Prompt :: A complete copy of the entries, exactly as written, is the expected result.

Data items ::

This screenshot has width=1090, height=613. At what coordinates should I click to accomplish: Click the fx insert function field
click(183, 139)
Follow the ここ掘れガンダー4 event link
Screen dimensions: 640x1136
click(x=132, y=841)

Result ::
This screenshot has width=1090, height=613. At what coordinates should I click to accomplish: Click the fx insert function field
click(183, 139)
Follow the ここ掘れガンダー4 event link
Screen dimensions: 640x1136
click(x=132, y=841)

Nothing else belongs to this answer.